**ENTRIES SUPPLIED**
==============================
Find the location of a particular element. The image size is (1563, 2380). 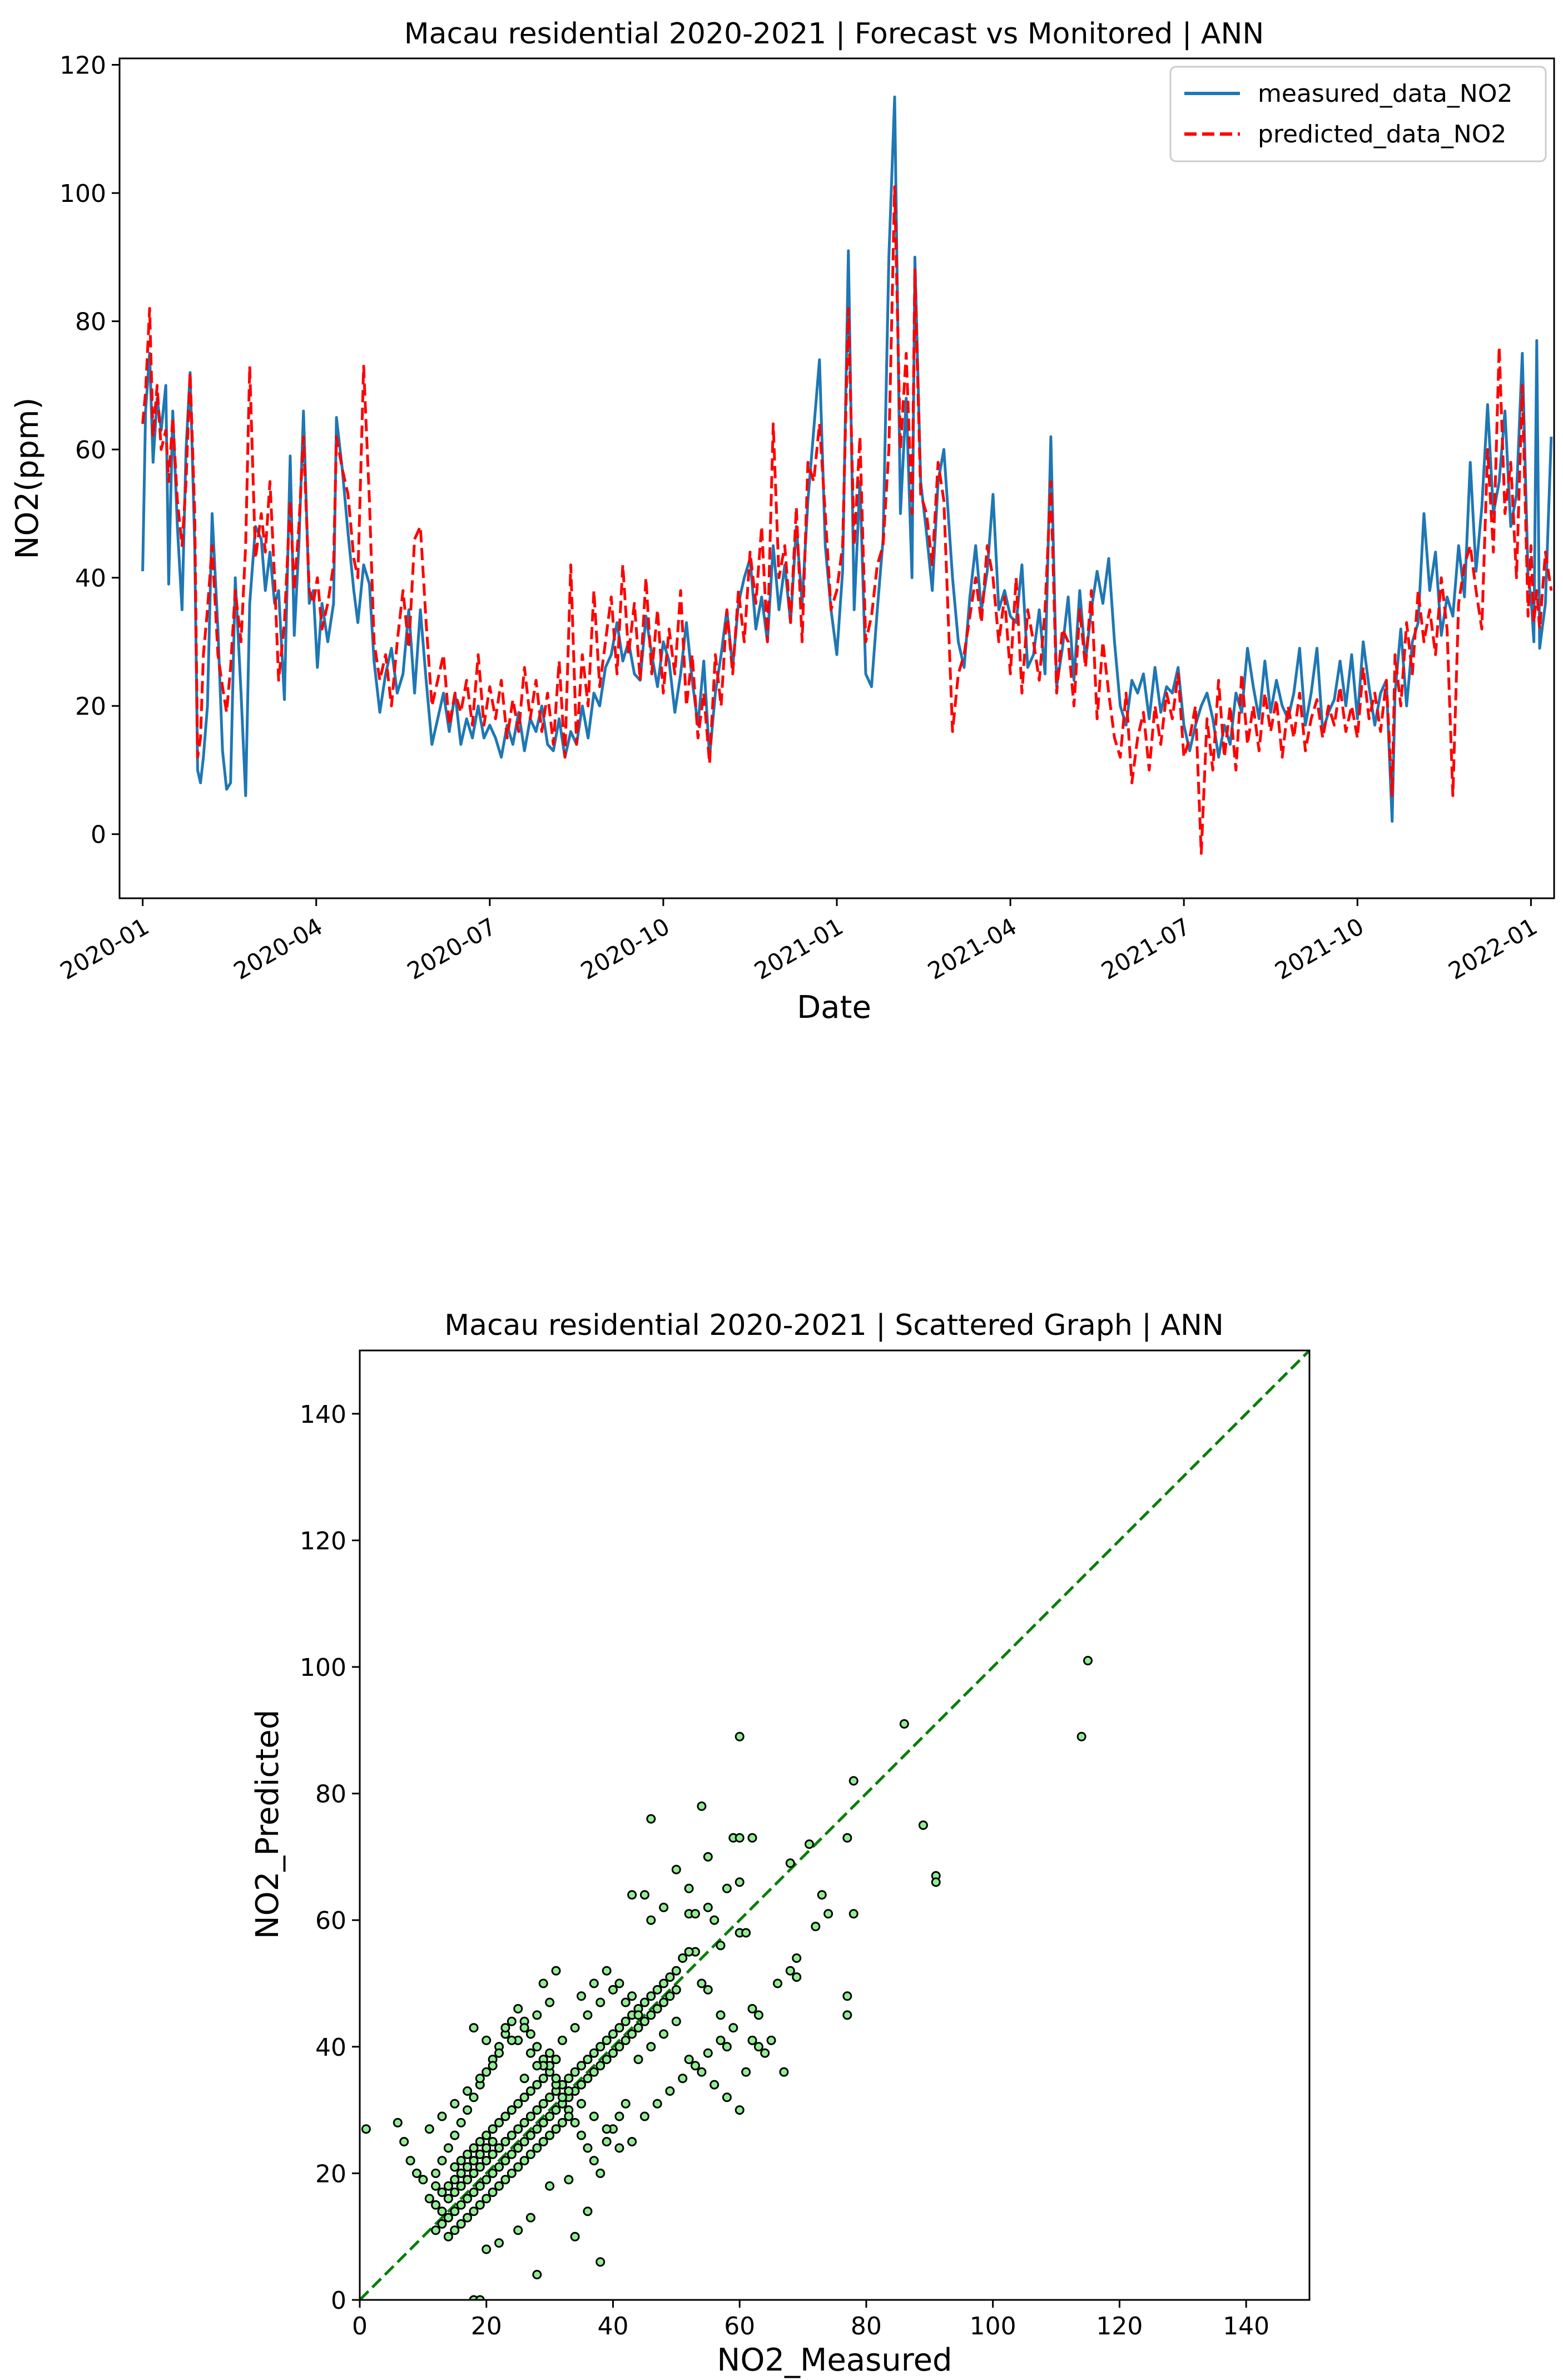

timeseries-ylabel: NO2(ppm) is located at coordinates (28, 479).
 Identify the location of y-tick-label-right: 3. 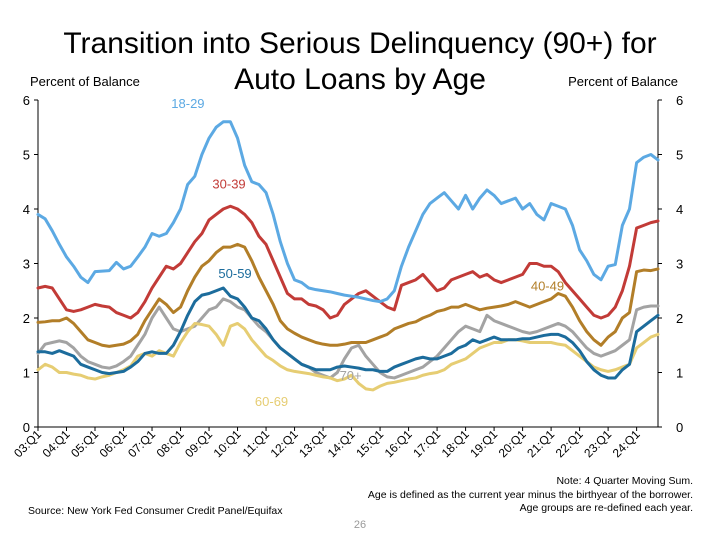
(680, 264).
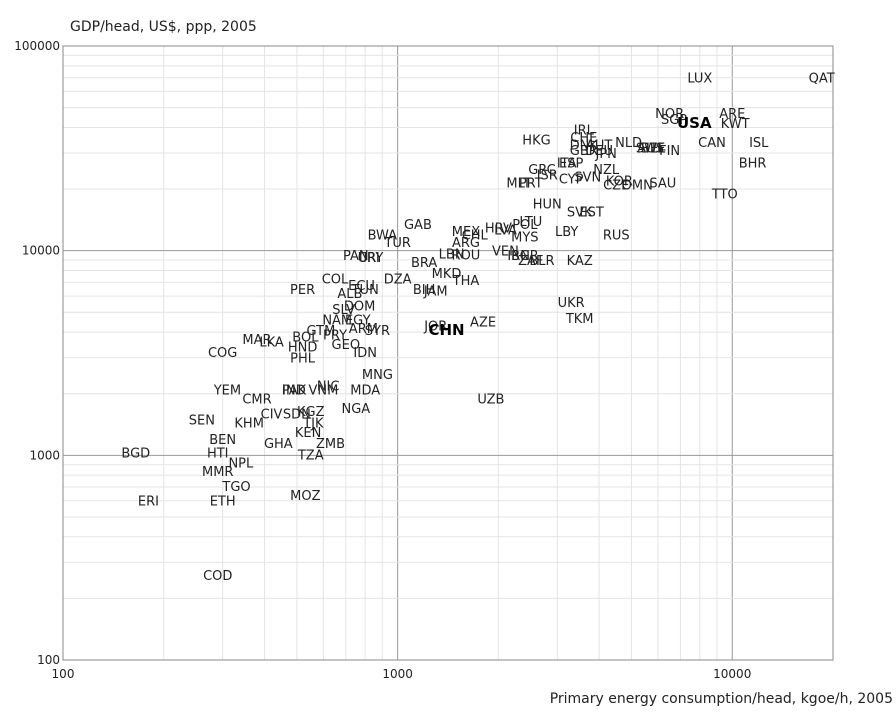 The height and width of the screenshot is (717, 896). What do you see at coordinates (591, 214) in the screenshot?
I see `data-point-label: EST` at bounding box center [591, 214].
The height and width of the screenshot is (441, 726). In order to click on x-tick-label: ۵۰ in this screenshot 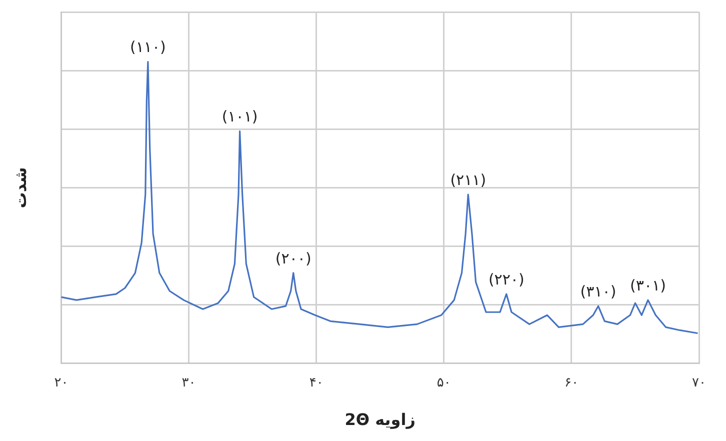, I will do `click(444, 384)`.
==============================
**PROBLEM DETAILS**
Print the listing from its first line up to and including the line that contains "timeseries-ylabel: NO2(ppm) is". Leave the pictures out.

**EXPECTED ANSWER**
Find the location of a particular element. The image size is (1563, 2380). 

timeseries-ylabel: NO2(ppm) is located at coordinates (28, 479).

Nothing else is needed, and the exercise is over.